ASSIGNMENT: The complete set of records below must be repeated precisely as given.
(DATA LISTING)
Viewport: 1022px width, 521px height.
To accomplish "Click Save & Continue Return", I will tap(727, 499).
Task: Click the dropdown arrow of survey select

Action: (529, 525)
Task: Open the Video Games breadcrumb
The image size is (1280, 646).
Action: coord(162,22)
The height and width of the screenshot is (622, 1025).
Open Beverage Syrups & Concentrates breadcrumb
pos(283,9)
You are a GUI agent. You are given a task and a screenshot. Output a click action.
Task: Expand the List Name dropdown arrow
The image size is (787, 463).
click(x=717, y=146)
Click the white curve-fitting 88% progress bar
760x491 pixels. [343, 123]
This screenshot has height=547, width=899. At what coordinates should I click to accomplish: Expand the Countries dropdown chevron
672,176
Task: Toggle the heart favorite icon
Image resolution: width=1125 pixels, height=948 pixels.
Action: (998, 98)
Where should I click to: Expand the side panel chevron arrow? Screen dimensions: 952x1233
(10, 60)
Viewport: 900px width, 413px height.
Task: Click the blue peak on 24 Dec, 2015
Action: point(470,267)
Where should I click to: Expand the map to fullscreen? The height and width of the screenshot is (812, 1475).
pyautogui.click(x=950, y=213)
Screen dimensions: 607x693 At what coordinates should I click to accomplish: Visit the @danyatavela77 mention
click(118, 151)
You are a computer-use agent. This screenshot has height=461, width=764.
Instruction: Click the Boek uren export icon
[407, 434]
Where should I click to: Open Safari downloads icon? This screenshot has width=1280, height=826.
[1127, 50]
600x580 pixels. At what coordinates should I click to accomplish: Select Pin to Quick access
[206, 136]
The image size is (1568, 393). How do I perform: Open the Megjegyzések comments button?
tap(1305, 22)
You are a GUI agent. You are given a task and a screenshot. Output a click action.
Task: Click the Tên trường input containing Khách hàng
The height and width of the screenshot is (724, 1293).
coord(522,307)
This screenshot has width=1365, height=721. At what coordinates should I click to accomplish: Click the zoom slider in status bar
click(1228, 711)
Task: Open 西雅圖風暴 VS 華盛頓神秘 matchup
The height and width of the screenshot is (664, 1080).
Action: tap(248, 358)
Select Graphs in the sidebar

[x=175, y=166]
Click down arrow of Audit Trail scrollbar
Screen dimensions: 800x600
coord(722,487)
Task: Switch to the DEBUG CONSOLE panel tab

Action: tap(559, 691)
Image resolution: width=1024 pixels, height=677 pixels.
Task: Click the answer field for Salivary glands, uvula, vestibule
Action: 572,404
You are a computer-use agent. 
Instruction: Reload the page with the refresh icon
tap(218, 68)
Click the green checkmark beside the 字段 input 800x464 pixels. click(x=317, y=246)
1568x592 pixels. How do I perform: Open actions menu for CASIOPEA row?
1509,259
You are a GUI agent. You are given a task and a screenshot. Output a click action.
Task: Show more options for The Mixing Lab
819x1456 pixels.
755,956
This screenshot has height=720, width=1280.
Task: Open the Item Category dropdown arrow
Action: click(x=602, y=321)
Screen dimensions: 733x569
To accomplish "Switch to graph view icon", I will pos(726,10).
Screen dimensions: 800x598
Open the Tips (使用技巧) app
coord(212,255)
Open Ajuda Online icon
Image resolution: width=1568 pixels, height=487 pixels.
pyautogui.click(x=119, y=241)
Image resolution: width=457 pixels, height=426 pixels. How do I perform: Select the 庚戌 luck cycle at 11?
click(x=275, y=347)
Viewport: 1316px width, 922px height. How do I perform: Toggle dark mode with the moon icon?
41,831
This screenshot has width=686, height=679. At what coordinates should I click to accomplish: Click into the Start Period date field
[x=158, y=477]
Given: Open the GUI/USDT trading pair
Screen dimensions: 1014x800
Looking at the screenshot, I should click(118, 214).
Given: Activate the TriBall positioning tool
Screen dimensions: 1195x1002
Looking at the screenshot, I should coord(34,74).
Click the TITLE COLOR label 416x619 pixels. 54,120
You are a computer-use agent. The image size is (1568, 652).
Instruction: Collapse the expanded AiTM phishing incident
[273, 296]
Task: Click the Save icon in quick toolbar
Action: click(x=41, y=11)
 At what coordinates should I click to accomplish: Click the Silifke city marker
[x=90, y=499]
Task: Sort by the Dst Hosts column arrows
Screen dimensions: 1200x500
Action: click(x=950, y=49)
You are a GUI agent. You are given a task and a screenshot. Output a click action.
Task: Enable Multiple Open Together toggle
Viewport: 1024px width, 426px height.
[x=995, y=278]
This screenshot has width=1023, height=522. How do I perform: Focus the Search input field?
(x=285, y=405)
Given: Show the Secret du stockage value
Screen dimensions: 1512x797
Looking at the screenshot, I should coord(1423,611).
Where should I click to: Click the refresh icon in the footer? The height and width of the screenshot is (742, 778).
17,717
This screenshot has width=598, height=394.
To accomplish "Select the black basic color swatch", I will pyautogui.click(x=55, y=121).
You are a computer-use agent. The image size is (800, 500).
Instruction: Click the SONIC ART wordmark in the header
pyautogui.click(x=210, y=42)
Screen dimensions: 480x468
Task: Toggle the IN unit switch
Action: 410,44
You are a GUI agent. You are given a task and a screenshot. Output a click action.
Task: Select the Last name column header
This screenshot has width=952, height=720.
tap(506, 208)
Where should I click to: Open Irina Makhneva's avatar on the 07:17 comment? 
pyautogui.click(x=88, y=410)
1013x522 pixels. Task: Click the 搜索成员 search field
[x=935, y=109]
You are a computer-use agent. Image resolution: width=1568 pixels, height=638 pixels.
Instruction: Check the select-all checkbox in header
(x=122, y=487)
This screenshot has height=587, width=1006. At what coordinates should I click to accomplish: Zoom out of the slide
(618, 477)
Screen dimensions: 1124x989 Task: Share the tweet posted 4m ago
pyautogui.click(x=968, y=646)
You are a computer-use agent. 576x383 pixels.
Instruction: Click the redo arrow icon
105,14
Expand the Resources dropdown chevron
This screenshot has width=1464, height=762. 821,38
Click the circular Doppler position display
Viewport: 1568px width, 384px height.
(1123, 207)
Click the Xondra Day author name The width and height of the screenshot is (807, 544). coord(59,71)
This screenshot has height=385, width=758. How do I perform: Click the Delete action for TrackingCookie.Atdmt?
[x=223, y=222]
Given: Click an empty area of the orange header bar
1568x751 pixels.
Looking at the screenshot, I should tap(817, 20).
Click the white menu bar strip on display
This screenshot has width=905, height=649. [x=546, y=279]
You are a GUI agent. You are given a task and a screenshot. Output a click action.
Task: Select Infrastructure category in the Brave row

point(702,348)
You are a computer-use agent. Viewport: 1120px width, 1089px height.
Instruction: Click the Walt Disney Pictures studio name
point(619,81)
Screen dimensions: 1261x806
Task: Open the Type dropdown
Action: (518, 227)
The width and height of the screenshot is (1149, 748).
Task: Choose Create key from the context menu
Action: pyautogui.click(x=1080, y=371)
(End DATA LISTING)
TASK ANSWER:
Viewport: 1022px width, 521px height.
To accomplish "Click Save & Continue Return", I will tap(727, 499).
Task: Click the dropdown arrow of survey select

Action: (529, 525)
Task: Open the Video Games breadcrumb
The image size is (1280, 646).
Action: coord(162,22)
The height and width of the screenshot is (622, 1025).
Open Beverage Syrups & Concentrates breadcrumb
pos(283,9)
You are a GUI agent. You are given a task and a screenshot. Output a click action.
Task: Expand the List Name dropdown arrow
The image size is (787, 463).
click(x=717, y=146)
Click the white curve-fitting 88% progress bar
760x491 pixels. [343, 123]
This screenshot has height=547, width=899. At what coordinates should I click to accomplish: Expand the Countries dropdown chevron
672,176
Task: Toggle the heart favorite icon
Image resolution: width=1125 pixels, height=948 pixels.
Action: (998, 98)
Where should I click to: Expand the side panel chevron arrow? Screen dimensions: 952x1233
(10, 60)
Viewport: 900px width, 413px height.
Task: Click the blue peak on 24 Dec, 2015
Action: point(470,267)
Where should I click to: Expand the map to fullscreen? The height and width of the screenshot is (812, 1475).
pyautogui.click(x=950, y=213)
Screen dimensions: 607x693 At what coordinates should I click to accomplish: Visit the @danyatavela77 mention
click(118, 151)
You are a computer-use agent. This screenshot has height=461, width=764.
Instruction: Click the Boek uren export icon
[407, 434]
Where should I click to: Open Safari downloads icon? This screenshot has width=1280, height=826.
[1127, 50]
600x580 pixels. At what coordinates should I click to accomplish: Select Pin to Quick access
[206, 136]
The image size is (1568, 393). How do I perform: Open the Megjegyzések comments button?
tap(1305, 22)
You are a GUI agent. You are given a task and a screenshot. Output a click action.
Task: Click the Tên trường input containing Khách hàng
The height and width of the screenshot is (724, 1293).
coord(522,307)
This screenshot has width=1365, height=721. At what coordinates should I click to accomplish: Click the zoom slider in status bar
click(1228, 711)
Task: Open 西雅圖風暴 VS 華盛頓神秘 matchup
The height and width of the screenshot is (664, 1080).
Action: tap(248, 358)
Select Graphs in the sidebar

[x=175, y=166]
Click down arrow of Audit Trail scrollbar
Screen dimensions: 800x600
coord(722,487)
Task: Switch to the DEBUG CONSOLE panel tab

Action: tap(559, 691)
Image resolution: width=1024 pixels, height=677 pixels.
Task: Click the answer field for Salivary glands, uvula, vestibule
Action: 572,404
You are a computer-use agent. 
Instruction: Reload the page with the refresh icon
tap(218, 68)
Click the green checkmark beside the 字段 input 800x464 pixels. click(x=317, y=246)
1568x592 pixels. How do I perform: Open actions menu for CASIOPEA row?
1509,259
You are a GUI agent. You are given a task and a screenshot. Output a click action.
Task: Show more options for The Mixing Lab
819x1456 pixels.
755,956
This screenshot has height=720, width=1280.
Task: Open the Item Category dropdown arrow
Action: click(x=602, y=321)
Screen dimensions: 733x569
To accomplish "Switch to graph view icon", I will pos(726,10).
Screen dimensions: 800x598
Open the Tips (使用技巧) app
coord(212,255)
Open Ajuda Online icon
Image resolution: width=1568 pixels, height=487 pixels.
pyautogui.click(x=119, y=241)
Image resolution: width=457 pixels, height=426 pixels. How do I perform: Select the 庚戌 luck cycle at 11?
click(x=275, y=347)
Viewport: 1316px width, 922px height. How do I perform: Toggle dark mode with the moon icon?
41,831
This screenshot has width=686, height=679. At what coordinates should I click to accomplish: Click into the Start Period date field
[x=158, y=477]
Given: Open the GUI/USDT trading pair
Screen dimensions: 1014x800
Looking at the screenshot, I should click(118, 214).
Given: Activate the TriBall positioning tool
Screen dimensions: 1195x1002
Looking at the screenshot, I should coord(34,74).
Click the TITLE COLOR label 416x619 pixels. 54,120
You are a computer-use agent. The image size is (1568, 652).
Instruction: Collapse the expanded AiTM phishing incident
[273, 296]
Task: Click the Save icon in quick toolbar
Action: click(x=41, y=11)
 At what coordinates should I click to accomplish: Click the Silifke city marker
[x=90, y=499]
Task: Sort by the Dst Hosts column arrows
Screen dimensions: 1200x500
Action: click(x=950, y=49)
You are a GUI agent. You are given a task and a screenshot. Output a click action.
Task: Enable Multiple Open Together toggle
Viewport: 1024px width, 426px height.
[x=995, y=278]
This screenshot has width=1023, height=522. How do I perform: Focus the Search input field?
(x=285, y=405)
Given: Show the Secret du stockage value
Screen dimensions: 1512x797
Looking at the screenshot, I should coord(1423,611).
Where should I click to: Click the refresh icon in the footer? The height and width of the screenshot is (742, 778).
17,717
This screenshot has width=598, height=394.
To accomplish "Select the black basic color swatch", I will pyautogui.click(x=55, y=121).
You are a computer-use agent. The image size is (800, 500).
Instruction: Click the SONIC ART wordmark in the header
pyautogui.click(x=210, y=42)
Screen dimensions: 480x468
Task: Toggle the IN unit switch
Action: 410,44
You are a GUI agent. You are given a task and a screenshot. Output a click action.
Task: Select the Last name column header
This screenshot has width=952, height=720.
tap(506, 208)
Where should I click to: Open Irina Makhneva's avatar on the 07:17 comment? 
pyautogui.click(x=88, y=410)
1013x522 pixels. Task: Click the 搜索成员 search field
[x=935, y=109]
You are a computer-use agent. Image resolution: width=1568 pixels, height=638 pixels.
Instruction: Check the select-all checkbox in header
(x=122, y=487)
This screenshot has height=587, width=1006. At what coordinates should I click to accomplish: Zoom out of the slide
(618, 477)
Screen dimensions: 1124x989 Task: Share the tweet posted 4m ago
pyautogui.click(x=968, y=646)
You are a computer-use agent. 576x383 pixels.
Instruction: Click the redo arrow icon
105,14
Expand the Resources dropdown chevron
This screenshot has width=1464, height=762. 821,38
Click the circular Doppler position display
Viewport: 1568px width, 384px height.
(1123, 207)
Click the Xondra Day author name The width and height of the screenshot is (807, 544). coord(59,71)
This screenshot has height=385, width=758. How do I perform: Click the Delete action for TrackingCookie.Atdmt?
[x=223, y=222]
Given: Click an empty area of the orange header bar
1568x751 pixels.
Looking at the screenshot, I should tap(817, 20).
Click the white menu bar strip on display
This screenshot has width=905, height=649. [x=546, y=279]
You are a GUI agent. You are given a task and a screenshot. Output a click action.
Task: Select Infrastructure category in the Brave row

point(702,348)
You are a computer-use agent. Viewport: 1120px width, 1089px height.
Instruction: Click the Walt Disney Pictures studio name
point(619,81)
Screen dimensions: 1261x806
Task: Open the Type dropdown
Action: (518, 227)
The width and height of the screenshot is (1149, 748).
Task: Choose Create key from the context menu
Action: pyautogui.click(x=1080, y=371)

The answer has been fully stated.